Wyjazd z Wezyra i duży plus dla biura. Sam hotel,kat. HV2, czyli coś między trzy a cztery gwiazdki. Dla mnie i innych gości z pewnoscią trzy. Mimo że po remoncie 2008r pokoje ,łazienki niezbyt pachną nowością. Trzeba polubić małe zwierzątka np mrówki. to plaga tego hotelu ,ale da się z nimi wytrzymać. Pokojówki sprzątają codziennie i robią to bardzo solidnie, aż do przesady. Na terenie hotelu, a właściwie bungalowów dużo zieleni, drzew pomarańczy-- smaczne!! Posiłki smaczne ,ale niezbyt duży wybór.
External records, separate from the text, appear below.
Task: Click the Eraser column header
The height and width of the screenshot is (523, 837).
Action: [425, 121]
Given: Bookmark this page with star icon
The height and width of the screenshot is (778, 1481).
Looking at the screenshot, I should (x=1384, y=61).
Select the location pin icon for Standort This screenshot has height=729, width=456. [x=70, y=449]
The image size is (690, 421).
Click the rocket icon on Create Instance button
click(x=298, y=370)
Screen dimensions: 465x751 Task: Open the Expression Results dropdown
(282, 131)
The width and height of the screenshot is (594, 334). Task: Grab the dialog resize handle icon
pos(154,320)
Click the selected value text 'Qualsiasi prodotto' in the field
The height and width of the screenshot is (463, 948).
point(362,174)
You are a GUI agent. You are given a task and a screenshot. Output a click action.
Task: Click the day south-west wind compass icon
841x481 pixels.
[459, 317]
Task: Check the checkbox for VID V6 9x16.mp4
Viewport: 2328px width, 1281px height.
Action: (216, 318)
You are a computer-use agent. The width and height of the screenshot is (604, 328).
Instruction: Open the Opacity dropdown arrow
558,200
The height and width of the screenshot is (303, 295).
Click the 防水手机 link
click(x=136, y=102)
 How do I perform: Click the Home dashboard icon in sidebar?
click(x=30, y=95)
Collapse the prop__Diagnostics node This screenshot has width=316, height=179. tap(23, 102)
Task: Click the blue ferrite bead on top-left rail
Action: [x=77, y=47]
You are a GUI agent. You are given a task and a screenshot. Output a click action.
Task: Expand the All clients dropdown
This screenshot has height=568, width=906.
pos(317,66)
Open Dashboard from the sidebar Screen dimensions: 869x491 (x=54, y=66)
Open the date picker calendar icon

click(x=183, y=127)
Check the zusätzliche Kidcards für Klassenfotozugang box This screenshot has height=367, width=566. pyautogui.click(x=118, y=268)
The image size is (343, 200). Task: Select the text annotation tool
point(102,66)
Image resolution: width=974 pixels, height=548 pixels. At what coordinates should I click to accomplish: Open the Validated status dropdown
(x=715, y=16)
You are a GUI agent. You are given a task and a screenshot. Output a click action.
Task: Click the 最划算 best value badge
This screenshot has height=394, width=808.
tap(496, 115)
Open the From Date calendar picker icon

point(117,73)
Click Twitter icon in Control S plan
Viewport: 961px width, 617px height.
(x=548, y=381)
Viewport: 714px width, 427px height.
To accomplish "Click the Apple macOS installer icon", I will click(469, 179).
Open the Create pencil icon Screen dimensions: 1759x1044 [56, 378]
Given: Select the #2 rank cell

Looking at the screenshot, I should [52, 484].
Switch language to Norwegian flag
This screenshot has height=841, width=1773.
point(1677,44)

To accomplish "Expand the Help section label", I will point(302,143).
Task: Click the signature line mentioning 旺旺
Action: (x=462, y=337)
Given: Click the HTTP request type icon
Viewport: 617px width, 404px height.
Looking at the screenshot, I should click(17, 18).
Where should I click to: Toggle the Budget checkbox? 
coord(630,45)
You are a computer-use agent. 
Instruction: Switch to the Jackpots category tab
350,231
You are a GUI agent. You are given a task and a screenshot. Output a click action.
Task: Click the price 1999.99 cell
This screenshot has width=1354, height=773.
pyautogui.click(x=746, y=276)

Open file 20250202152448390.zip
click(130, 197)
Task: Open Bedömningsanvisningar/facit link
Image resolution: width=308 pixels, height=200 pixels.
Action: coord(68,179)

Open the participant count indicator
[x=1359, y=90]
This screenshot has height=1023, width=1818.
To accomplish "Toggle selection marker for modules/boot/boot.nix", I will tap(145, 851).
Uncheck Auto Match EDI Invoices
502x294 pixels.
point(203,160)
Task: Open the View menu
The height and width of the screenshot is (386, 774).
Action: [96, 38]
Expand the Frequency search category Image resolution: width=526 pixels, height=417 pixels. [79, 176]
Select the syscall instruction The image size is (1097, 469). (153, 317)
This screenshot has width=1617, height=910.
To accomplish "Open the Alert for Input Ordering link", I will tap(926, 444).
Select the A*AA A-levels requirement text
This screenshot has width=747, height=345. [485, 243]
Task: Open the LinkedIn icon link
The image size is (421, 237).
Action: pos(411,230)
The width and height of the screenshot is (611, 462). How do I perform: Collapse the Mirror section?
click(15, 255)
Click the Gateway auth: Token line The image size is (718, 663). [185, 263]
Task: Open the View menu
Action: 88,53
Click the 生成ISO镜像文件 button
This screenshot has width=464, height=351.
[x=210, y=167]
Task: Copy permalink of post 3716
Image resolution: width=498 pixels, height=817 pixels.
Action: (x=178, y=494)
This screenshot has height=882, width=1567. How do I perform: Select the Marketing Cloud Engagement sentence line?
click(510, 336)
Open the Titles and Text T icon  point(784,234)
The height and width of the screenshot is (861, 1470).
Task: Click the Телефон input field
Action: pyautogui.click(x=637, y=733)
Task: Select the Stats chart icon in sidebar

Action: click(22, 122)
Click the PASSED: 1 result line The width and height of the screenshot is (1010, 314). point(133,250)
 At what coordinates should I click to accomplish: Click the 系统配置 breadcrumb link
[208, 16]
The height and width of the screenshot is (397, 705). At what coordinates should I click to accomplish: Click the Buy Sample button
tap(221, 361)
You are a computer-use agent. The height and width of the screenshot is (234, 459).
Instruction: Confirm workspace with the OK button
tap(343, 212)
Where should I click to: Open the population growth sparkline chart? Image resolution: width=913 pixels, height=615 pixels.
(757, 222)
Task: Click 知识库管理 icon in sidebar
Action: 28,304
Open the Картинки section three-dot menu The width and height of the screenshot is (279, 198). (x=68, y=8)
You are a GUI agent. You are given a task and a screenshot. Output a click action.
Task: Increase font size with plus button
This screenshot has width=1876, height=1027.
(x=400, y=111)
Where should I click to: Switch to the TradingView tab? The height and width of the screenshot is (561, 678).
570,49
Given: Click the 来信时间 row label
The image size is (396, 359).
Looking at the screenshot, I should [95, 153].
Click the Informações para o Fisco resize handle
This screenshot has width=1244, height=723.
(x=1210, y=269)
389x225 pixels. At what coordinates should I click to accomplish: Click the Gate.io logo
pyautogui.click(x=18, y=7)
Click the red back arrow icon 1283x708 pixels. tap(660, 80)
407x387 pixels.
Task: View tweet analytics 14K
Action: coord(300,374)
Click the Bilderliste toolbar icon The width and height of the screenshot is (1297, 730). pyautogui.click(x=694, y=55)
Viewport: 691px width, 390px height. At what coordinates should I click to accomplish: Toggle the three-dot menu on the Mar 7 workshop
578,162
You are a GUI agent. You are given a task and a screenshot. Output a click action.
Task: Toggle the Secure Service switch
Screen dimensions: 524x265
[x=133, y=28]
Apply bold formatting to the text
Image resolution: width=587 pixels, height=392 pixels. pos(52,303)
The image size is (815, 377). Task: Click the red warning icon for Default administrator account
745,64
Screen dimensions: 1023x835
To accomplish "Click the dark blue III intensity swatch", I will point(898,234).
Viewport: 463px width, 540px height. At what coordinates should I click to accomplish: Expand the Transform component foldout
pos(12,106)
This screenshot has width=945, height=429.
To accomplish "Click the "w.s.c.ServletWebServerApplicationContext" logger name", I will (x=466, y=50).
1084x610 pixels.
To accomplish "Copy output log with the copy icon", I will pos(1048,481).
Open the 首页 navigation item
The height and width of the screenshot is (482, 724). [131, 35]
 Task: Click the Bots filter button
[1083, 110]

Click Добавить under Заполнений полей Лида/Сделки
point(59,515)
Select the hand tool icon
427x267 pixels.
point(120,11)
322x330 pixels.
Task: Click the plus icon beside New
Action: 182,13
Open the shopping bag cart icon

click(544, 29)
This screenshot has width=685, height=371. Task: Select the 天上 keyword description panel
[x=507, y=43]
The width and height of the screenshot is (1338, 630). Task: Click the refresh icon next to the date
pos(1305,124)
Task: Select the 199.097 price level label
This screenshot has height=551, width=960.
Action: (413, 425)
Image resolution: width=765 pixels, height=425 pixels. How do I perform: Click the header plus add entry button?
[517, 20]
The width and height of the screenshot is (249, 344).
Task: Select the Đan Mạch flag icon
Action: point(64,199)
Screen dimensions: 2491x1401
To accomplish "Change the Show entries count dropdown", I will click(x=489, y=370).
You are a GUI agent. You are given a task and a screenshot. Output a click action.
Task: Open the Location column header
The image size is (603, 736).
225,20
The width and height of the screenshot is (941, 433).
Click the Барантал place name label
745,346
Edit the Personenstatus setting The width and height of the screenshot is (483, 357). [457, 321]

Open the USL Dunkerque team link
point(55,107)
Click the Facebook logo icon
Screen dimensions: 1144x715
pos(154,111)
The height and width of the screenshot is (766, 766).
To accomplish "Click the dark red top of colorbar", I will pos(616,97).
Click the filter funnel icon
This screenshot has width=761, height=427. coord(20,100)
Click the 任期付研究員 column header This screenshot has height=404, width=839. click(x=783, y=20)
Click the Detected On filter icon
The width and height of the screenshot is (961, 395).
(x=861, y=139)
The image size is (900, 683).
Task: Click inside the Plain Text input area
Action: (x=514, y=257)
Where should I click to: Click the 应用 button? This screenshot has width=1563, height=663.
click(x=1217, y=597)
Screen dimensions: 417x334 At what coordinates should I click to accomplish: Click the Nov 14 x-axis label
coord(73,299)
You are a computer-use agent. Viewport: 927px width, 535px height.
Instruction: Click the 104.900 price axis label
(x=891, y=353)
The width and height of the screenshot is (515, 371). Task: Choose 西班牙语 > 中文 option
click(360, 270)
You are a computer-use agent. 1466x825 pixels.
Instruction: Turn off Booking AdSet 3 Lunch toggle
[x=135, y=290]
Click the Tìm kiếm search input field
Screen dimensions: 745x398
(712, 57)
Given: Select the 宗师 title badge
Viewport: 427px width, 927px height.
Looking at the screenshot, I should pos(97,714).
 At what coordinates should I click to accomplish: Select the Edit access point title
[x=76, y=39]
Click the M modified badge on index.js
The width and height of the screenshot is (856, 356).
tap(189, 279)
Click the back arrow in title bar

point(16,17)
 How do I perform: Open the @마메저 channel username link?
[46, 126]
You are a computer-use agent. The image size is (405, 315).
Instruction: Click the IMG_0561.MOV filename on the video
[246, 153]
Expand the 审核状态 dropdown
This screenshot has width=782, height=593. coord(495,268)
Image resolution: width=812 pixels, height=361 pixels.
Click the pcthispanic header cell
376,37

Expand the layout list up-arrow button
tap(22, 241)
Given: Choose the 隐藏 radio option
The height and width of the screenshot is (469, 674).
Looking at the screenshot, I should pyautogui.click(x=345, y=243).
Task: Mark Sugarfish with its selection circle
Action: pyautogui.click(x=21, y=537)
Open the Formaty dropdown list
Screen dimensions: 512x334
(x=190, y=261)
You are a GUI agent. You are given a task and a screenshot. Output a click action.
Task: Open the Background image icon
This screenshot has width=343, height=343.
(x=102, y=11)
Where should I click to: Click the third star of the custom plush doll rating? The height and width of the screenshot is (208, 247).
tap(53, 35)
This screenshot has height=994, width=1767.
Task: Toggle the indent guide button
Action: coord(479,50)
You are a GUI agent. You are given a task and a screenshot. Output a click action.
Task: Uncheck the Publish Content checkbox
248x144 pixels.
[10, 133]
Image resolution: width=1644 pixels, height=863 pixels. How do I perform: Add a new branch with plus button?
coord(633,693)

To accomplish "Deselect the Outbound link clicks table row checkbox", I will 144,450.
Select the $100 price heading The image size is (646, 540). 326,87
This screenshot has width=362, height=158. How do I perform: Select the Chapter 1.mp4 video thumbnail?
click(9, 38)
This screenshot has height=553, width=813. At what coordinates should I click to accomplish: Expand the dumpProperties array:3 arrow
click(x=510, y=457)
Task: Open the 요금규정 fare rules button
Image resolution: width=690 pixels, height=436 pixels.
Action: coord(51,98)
Napoje z butelek, piwo zimne. Hotel niemal w całości obsadzony turystami wszystkich republik po sowieckich. Byliśmy jako jedyna rodzina z Polski. Mimo to było miło i przyjemnie. Dobre animacje w całości prowadzone w języku rosyjskim. Super mini disco dla dzieci. Czyli generalnie hotel tylko dla miłośników języka rosyjskiego.